侍女たちは第一王女である彼女を美しく着飾ることが好きで、でも長いリボンも重ねられたスカートも木に登ったり茂みに隠れることに向かないから彼女は嫌いだった。
外へ出たがる彼女と違って屋敷の中での人形遊びが好きな妹をみて『姫さま』と言うものの正しいあり方を知った彼女はただしい『姫さま』は妹に任せた。弱く美しく守られるのが姫ならばそういったものは彼女にはむいていない。
大声で話し、虫やカエルなどに怯えず外で跳ね回るのが好きな彼女は第二次性徴期が来るまで男の格好をして過ごすことが多かった。
乳母は嘆き悲しんだが念願の男子を授かったばかりで、さして彼女に興味のない両親は怪我をしない程度ならと勝手を許してくれた。王族としての女性としての最低限の教育は義務としてこなしたが幸い隣国との関係も良好で長いこと戦争もなく暇を持て余し気味な騎士たちに紛れ体を鍛え剣を扱い馬に乗り野をかけた。
彼女がまだ騎士見習いをしていたゲオハルトと出会ったのはその頃だった。
背の低い目付きが悪い生意気そうな少年だという第一印象はその後不器用で優しいその性格を知ることになり消えた。不器用だから言葉が足りない。目付きが悪いのは相手をじっと見る癖があるから。そうとわかれば彼女はゲオハルトを年の近い遊び相手として手放さなかった。
だが時が経ちその視線を受けると彼女の胸がいつもと違う鼓動を刻むのに気づいたのはゲオハルトの背が彼女をゆうに越した頃だった。
友達と呼びつづけるには立場も違う。だからなおのこと彼女は彼と対等であるように振る舞った。
御前試合でもひょろりと背だけが高い少年が彼女に怪我をさせないようにと遠慮がちに木剣を打ち合わせてくるのを、なんども足技で転がしては悔しがらせてみせた。
力を競えば負けるに決まっている、相手の力をうまく利用するようにと教えてくれた騎士団長たちが試合場のわきで二人を眺めて笑っていた。

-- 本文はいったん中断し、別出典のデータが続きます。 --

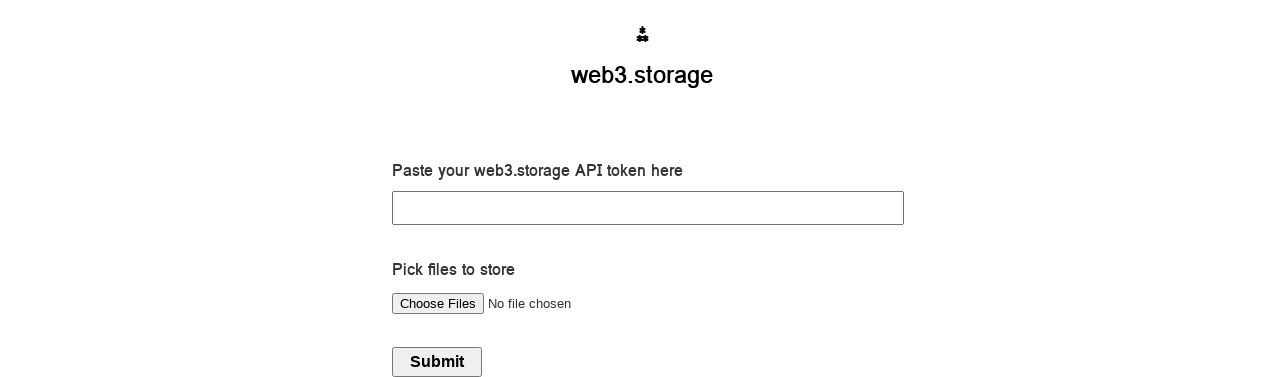The image size is (1284, 377).
Task: Click the 'Paste your web3.storage API token here' label
Action: (x=537, y=171)
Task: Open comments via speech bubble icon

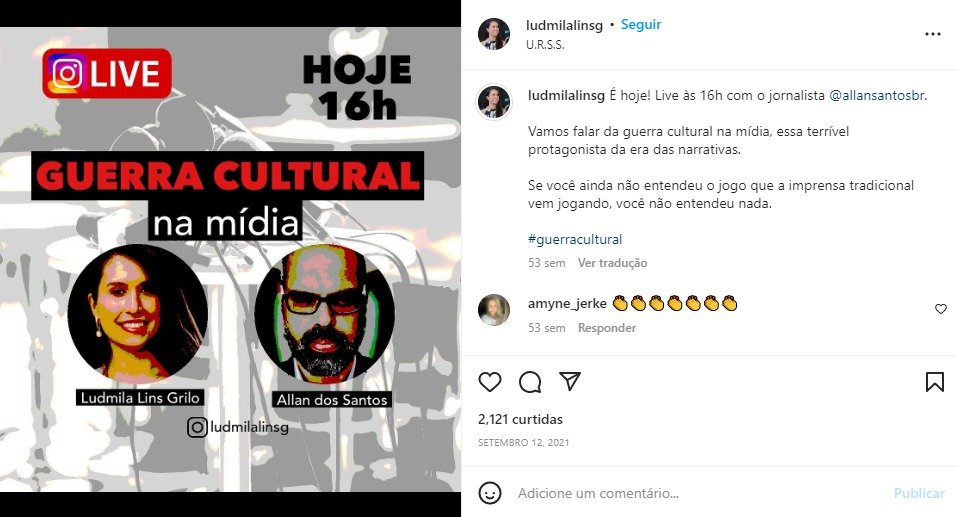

彼女は立場としては『姫』ではあったが彼が守るべき存在としての『姫』では無いと振る舞っていたし周りもそう扱った。同じ場所で汗を流し笑い合うことのできる友達、それが彼女達の作り上げた幻とはわかっていても、彼女たちはそれに縋ることができるくらいはまだ子供だったのだ。
隣で笑いあい、頬で風を受けながら野を馬で駆けた日々が過ぎ、ゲオハルトが彼女の近衛として付き従うようになっても彼女達はほんとうの意味で『姫』と『騎士』ではなかった。
自由奔放を絵に書いたような日々が終わりを告げたのは彼女達の国のある大陸の遠くの小国が戦を始めてからだった。またたく間に周辺国をやぶり巨大な帝国を作った王は大陸の端にある小国である王国にさして興味がなかったらしい。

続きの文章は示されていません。